• [Recorded data]:
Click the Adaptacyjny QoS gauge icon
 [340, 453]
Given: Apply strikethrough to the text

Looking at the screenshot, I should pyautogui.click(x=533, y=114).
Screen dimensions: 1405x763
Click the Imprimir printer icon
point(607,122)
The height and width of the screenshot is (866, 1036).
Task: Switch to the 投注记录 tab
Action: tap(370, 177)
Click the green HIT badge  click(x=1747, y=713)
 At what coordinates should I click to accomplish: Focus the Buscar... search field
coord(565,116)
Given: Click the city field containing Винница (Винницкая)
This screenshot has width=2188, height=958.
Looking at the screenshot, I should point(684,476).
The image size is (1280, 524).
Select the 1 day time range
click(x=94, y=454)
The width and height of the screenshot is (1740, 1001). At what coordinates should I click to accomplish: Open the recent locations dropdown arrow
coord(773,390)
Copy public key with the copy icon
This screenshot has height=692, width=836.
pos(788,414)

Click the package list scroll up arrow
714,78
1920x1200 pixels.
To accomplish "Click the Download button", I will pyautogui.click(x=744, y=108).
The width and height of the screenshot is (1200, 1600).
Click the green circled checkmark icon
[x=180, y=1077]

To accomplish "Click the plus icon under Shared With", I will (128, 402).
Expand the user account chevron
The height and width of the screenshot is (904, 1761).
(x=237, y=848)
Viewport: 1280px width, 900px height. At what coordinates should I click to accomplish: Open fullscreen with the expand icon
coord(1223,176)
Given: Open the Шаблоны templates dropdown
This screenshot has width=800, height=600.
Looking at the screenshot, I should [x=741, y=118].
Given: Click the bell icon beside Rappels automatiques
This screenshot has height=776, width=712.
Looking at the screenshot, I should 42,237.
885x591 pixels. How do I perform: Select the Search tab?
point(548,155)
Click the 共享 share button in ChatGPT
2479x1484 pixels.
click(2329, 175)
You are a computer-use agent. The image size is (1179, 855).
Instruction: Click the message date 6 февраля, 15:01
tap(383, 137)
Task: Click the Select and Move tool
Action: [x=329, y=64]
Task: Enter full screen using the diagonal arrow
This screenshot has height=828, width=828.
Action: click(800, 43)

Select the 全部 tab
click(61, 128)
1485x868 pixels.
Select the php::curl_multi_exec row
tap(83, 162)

• [Exercise directions]:
Change every "dropdown" in the records to "drop-down" and reproduce the lines with no other edits.

• [Problem solution]:
Click the Adaptacyjny QoS gauge icon
 [340, 453]
Given: Apply strikethrough to the text

Looking at the screenshot, I should pyautogui.click(x=533, y=114).
Screen dimensions: 1405x763
Click the Imprimir printer icon
point(607,122)
The height and width of the screenshot is (866, 1036).
Task: Switch to the 投注记录 tab
Action: tap(370, 177)
Click the green HIT badge  click(x=1747, y=713)
 At what coordinates should I click to accomplish: Focus the Buscar... search field
coord(565,116)
Given: Click the city field containing Винница (Винницкая)
This screenshot has width=2188, height=958.
Looking at the screenshot, I should point(684,476).
The image size is (1280, 524).
Select the 1 day time range
click(x=94, y=454)
The width and height of the screenshot is (1740, 1001). At what coordinates should I click to accomplish: Open the recent locations drop-down arrow
coord(773,390)
Copy public key with the copy icon
This screenshot has height=692, width=836.
pos(788,414)

Click the package list scroll up arrow
714,78
1920x1200 pixels.
To accomplish "Click the Download button", I will pyautogui.click(x=744, y=108).
The width and height of the screenshot is (1200, 1600).
Click the green circled checkmark icon
[x=180, y=1077]

To accomplish "Click the plus icon under Shared With", I will (128, 402).
Expand the user account chevron
The height and width of the screenshot is (904, 1761).
(x=237, y=848)
Viewport: 1280px width, 900px height. At what coordinates should I click to accomplish: Open fullscreen with the expand icon
coord(1223,176)
Given: Open the Шаблоны templates drop-down
This screenshot has width=800, height=600.
Looking at the screenshot, I should [x=741, y=118].
Given: Click the bell icon beside Rappels automatiques
This screenshot has height=776, width=712.
Looking at the screenshot, I should 42,237.
885x591 pixels. How do I perform: Select the Search tab?
point(548,155)
Click the 共享 share button in ChatGPT
2479x1484 pixels.
click(2329, 175)
You are a computer-use agent. The image size is (1179, 855).
Instruction: Click the message date 6 февраля, 15:01
tap(383, 137)
Task: Click the Select and Move tool
Action: [x=329, y=64]
Task: Enter full screen using the diagonal arrow
This screenshot has height=828, width=828.
Action: click(800, 43)

Select the 全部 tab
click(61, 128)
1485x868 pixels.
Select the php::curl_multi_exec row
tap(83, 162)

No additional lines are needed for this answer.